TASKS TO COMPLETE:
1 > Do the following statements agree with the power outage analysis? Answer yes or no for each and quote the deciding words. (a) The dataset covers outages from January 2000 to July 2016. (b) OUTAGE.DURATION records outage length in hours. (c) The data was obtained from a laboratory at Purdue University.
2 > Can you copy, word for word, the stretch of the power outage analysis from "COM.PRICE Average commercial" through "Commercial electricity sales (MWh)."?

PROVIDED PASSAGE:

***

Skip to the content.

Power Outage Analysis


Dec 7, 2024

By Adam Simpson

Introduction

This project investigates a dataset documenting major power outages in the U.S. from January 2000 to July 2016. The dataset provides details about outages’ causes, geographical locations, climatic conditions, economic impacts, and characteristics of the affected areas.

The data was accessed from Purdue University’s Laboratory for Advancing Sustainable Critical Infrastructure (LASCI)

My analysis began with data cleaning and exploratory data analysis. I cleaned the dataset and conducted analysis to gain a foundational understanding of the information provided, including distributions, trends, and relationships between key variables. I then investigated and imputed missing values.

My research focused on identifying the main factors that influence the cost of a power outage. By understanding these influences, energy companies and policymakers can make informed decisions about resource allocation, infrastructure investments, and preventative measures to minimize financial impacts and improve overall resilience.

The data set contains 36 rows and over 1000 outages. For this analysis, I concentrated on a subset of columns directly relevant to understanding the causes and costs of power outages.

Column Name Description
YEAR Year an outage occurred.
MONTH Month an outage occurred.
U.S._STATE State where the outage occurred.
ANOMALY.LEVEL Oceanic El Niño/La Niña index referring to cold and warm episodes by season.
OUTAGE.START.DATE Date the outage started.
OUTAGE.START.TIME Time the outage started.
OUTAGE.RESTORATION.DATE Date power was restored to all customers.
OUTAGE.RESTORATION.TIME Time power was restored to all customers.
CAUSE.CATEGORY Categories of events causing the major power outages.
OUTAGE.DURATION Duration of the outage in minutes.
CUSTOMERS.AFFECTED Number of customers affected by the power outage.
RES.PRICE Average residential electricity price (cents/kWh).
COM.PRICE Average commercial electricity price (cents/kWh).
IND.PRICE Average industrial electricity price (cents/kWh).
RES.SALES Residential electricity sales (MWh).
COM.SALES Commercial electricity sales (MWh).
IND.SALES Industrial electricity sales (MWh).
POPULATION Population of the affected state.
PC.REALGSP.STATE Per capita real gross state product (GSP).
PC.REALGSP.CHANGE Change in per capita real gross state product (GSP).
RES.CUSTOMERS Number of residential customers served.
COM.CUSTOMERS Number of commercial customers served.
IND.CUSTOMERS Number of industrial customers served.

***

DATASET ENTRIES:

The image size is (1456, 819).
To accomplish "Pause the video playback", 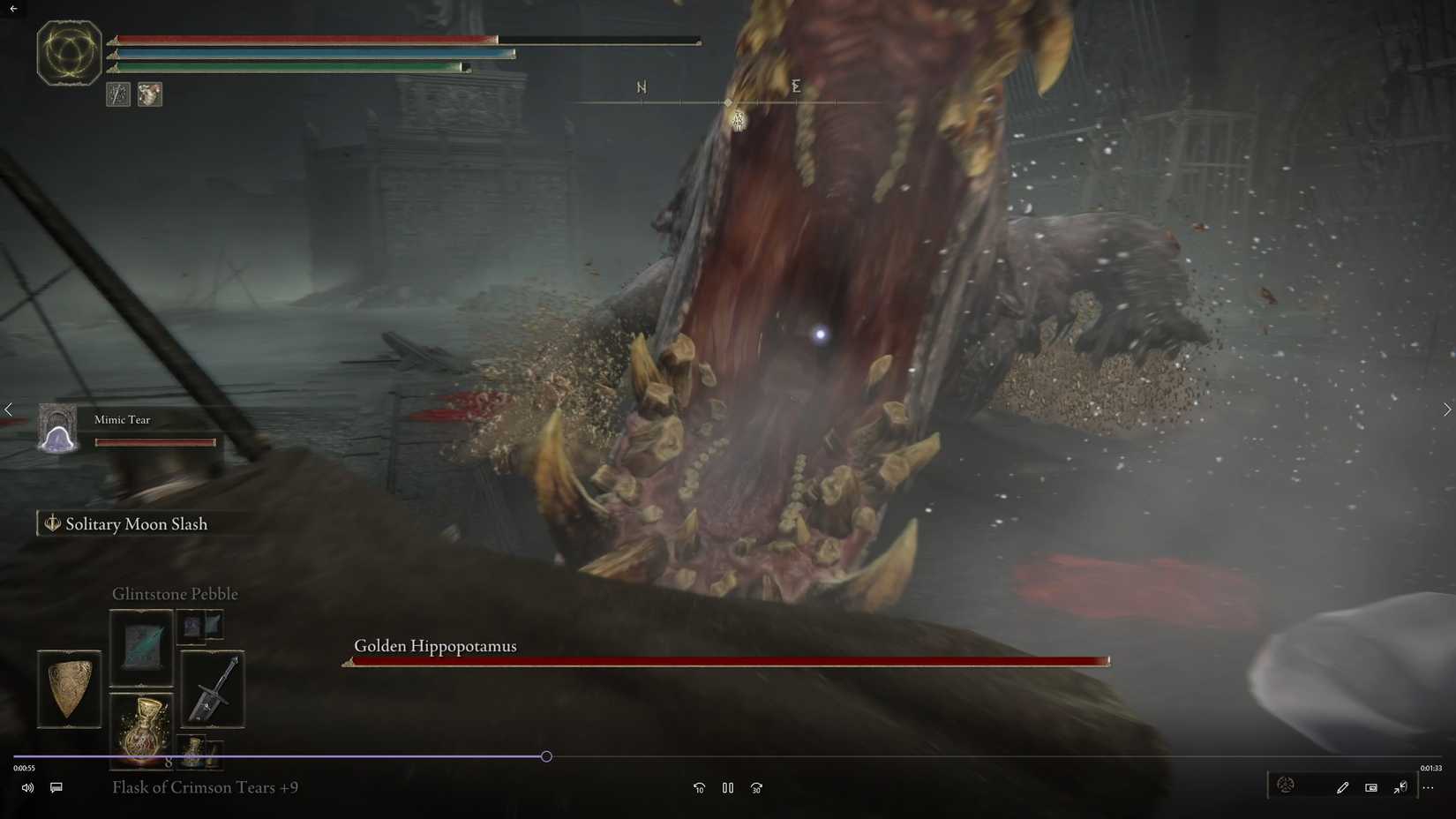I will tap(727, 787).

***

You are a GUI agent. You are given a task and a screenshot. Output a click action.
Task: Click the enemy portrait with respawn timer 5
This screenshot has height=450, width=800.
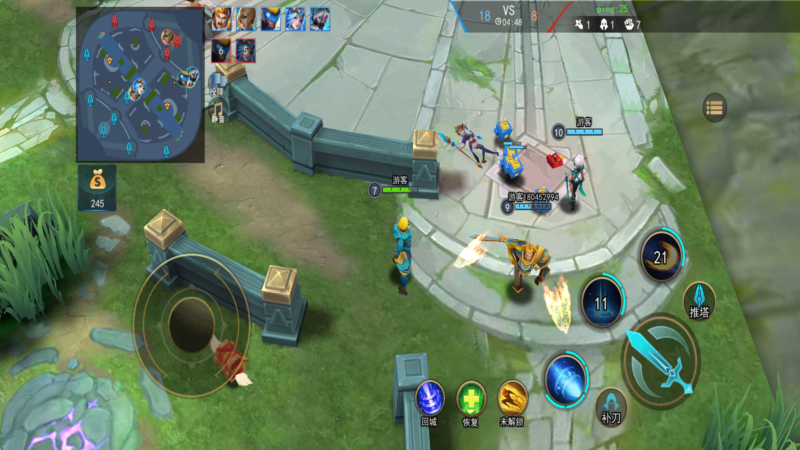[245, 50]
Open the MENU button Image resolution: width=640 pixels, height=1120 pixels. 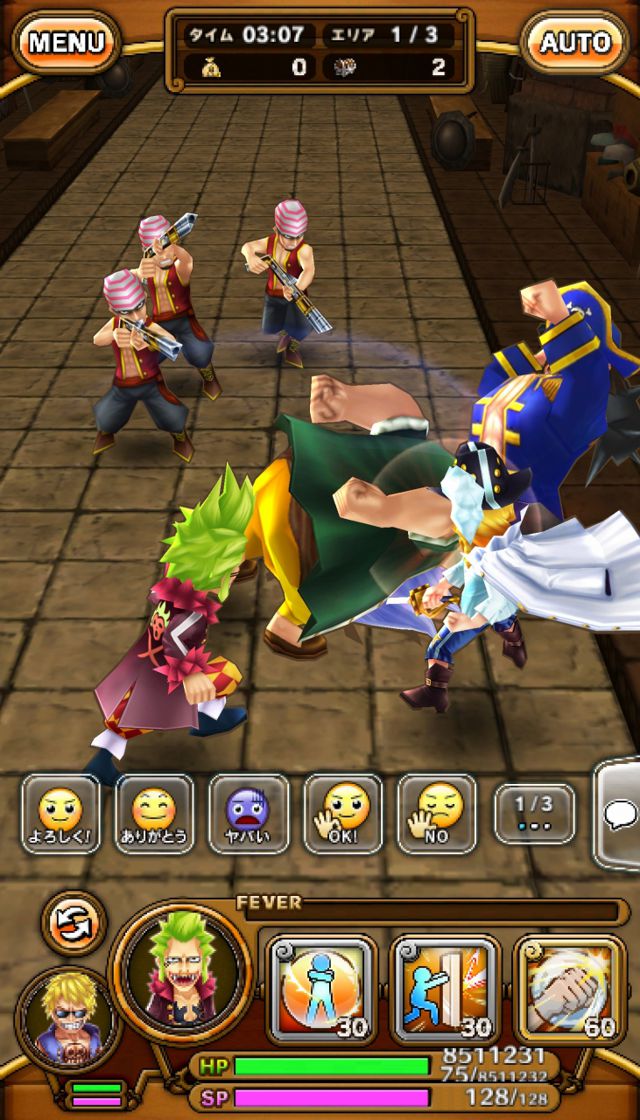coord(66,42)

***

THE REPLIES:
1 >
(a) Yes: "from January 2000 to July 2016"
(b) No: "Duration of the outage in minutes."
(c) Yes: "The data was accessed from Purdue University’s Laboratory for Advancing Sustainable Critical Infrastructure (LASCI)"

2 >
COM.PRICE Average commercial electricity price (cents/kWh).
IND.PRICE Average industrial electricity price (cents/kWh).
RES.SALES Residential electricity sales (MWh).
COM.SALES Commercial electricity sales (MWh).